I have a theory. The theory is: if you’re an app designer working for one of these people…and you get it right, 100% functional…you’re out of a job. At least until something changes in the environment and you have to do some sort of compatibility or security update. So. You. Tinker. Tinkering is the bane of people who are trying to use an app or a website, get in, do their thing, and get out. Tinkering throws things in your path that make you so irritated, you want to find a cute little bunny and punch it right in its twitching little nose.

Now, I understand that a lot of these apps and websites and so forth are trying to make money. I also understand that the designer and coders need to keep their jobs. So here’s what I propose.

We have the freemium model, right? The one that says we’ll give you this and you can have X number of options for free, but if you pay something, you get access to the whole range of stuff.

I’m suggesting that in some cases we need just the opposite. In one example, once Pinterest has perfected how people come to their site to do the stuff they come to the site to do, they stick a fork in it. That’s the paid version. If you want the free version, however, you have to accept whatever bullshit changes that come down the pike. That way Pinterest makes money and the coders keep their jobs.
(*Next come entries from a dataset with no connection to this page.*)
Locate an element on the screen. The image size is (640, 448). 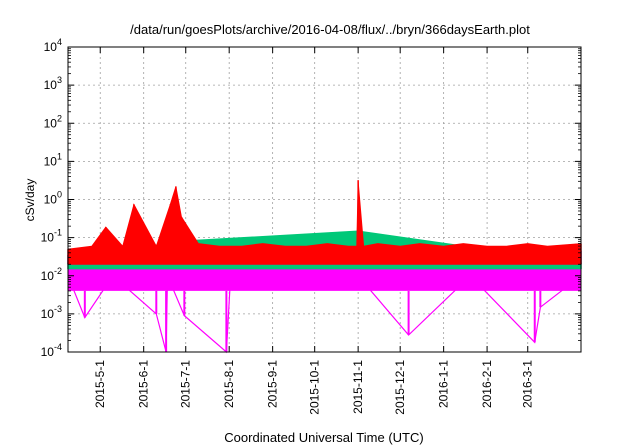
y-tick-label: 10² is located at coordinates (53, 122).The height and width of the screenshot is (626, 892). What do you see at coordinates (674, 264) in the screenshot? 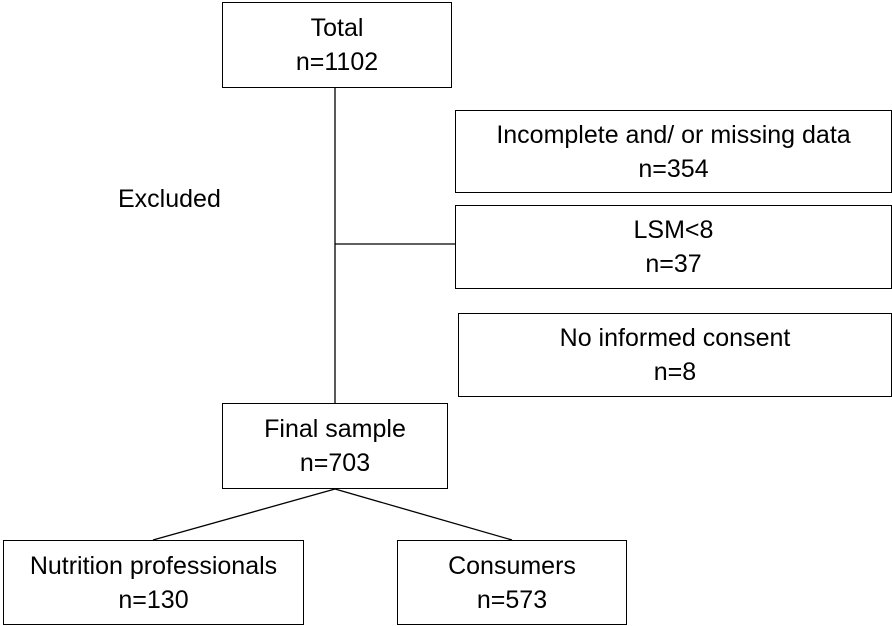
I see `node-lsm-count: n=37` at bounding box center [674, 264].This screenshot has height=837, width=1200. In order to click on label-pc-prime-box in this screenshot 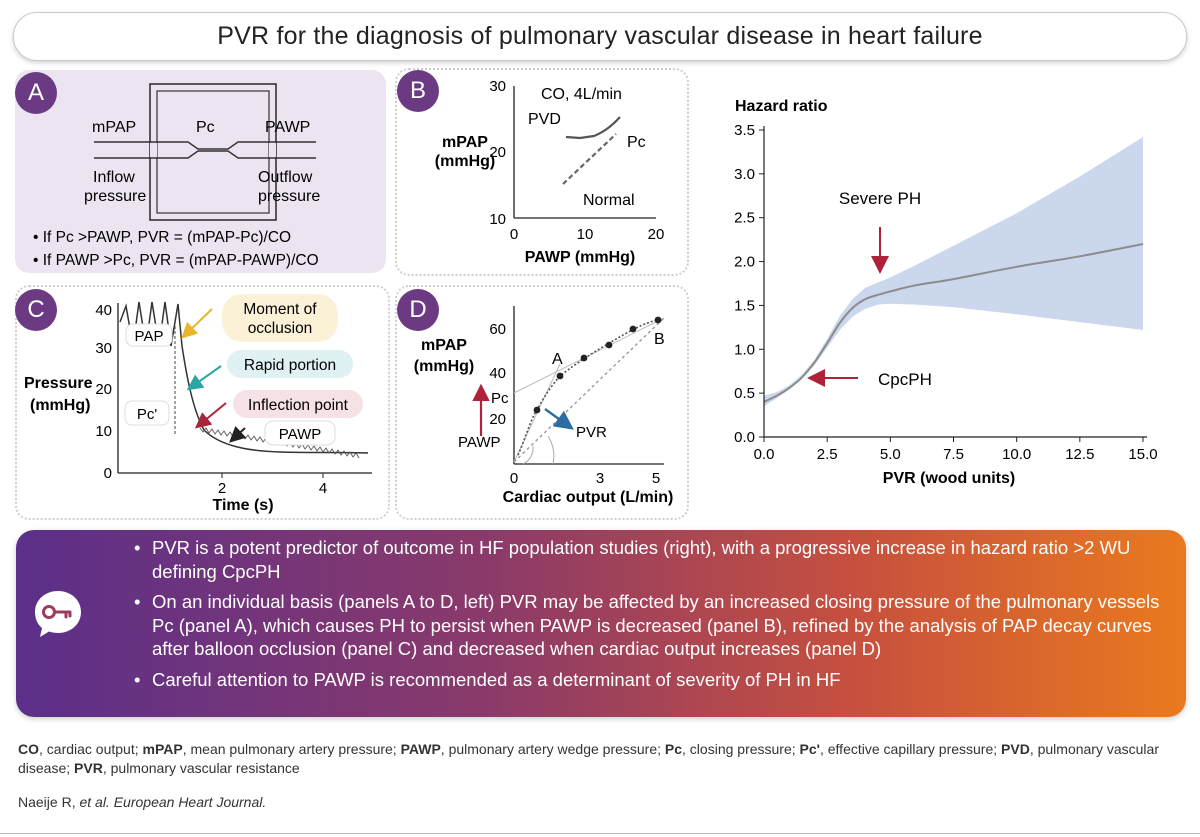, I will do `click(147, 413)`.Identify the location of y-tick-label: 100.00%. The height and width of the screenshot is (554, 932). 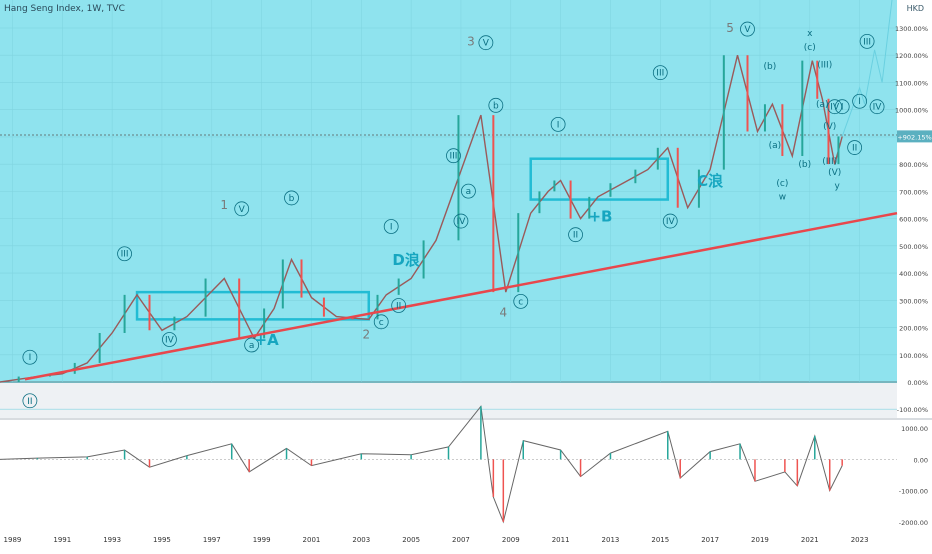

Think this won’t work? Well, I don’t know about you, but making a free service so irritating you’ll pay to make the irritation go away worked with me for Spotify (the breaking point: some ad for a nouveau country album in the middle of listening to Ministry’s Psalm 69) and also YouTube (15 seconds per video over the course of the day started to equal a portion of my life I was never going to get back).

How much would you pay to have a site or an app that just works? Me, I’d happily pay $5 a month to not have to suffer the tinkering, and you know what? Make it $10 a month to lose the terrible advertising pins on Pinterest. Hell, throw in the ability to actually have Pinterest stop suggesting pins to me, and I’d plonk down a tenner easy. I’m not made of money by any stretch of the imagination, but dammit, I’m on stimulants a lot and I don’t need the blood pressure shooting up any more than necessary.

I ask these questions now not as comment bait but because I actually want to know: would you be willing to pay for a… what would we call it? “Free-from-the-bullshit-ium” model? If so, what apps or programs or sites would you pay to make them stop? And does the tinkering bother you, or should I call my therapist? Share things below. I am curious.

1 comment

  • I hate those suggested pins so much. I don’t even “read” that home page anymore; I just do my search or go to a saved URL and go. They always suggest trendy clothes and beef recipe boards to me. Once, they suggested I follow the American Eat More Pigs board or whatever it’s called. I mean… their Boolean needs work.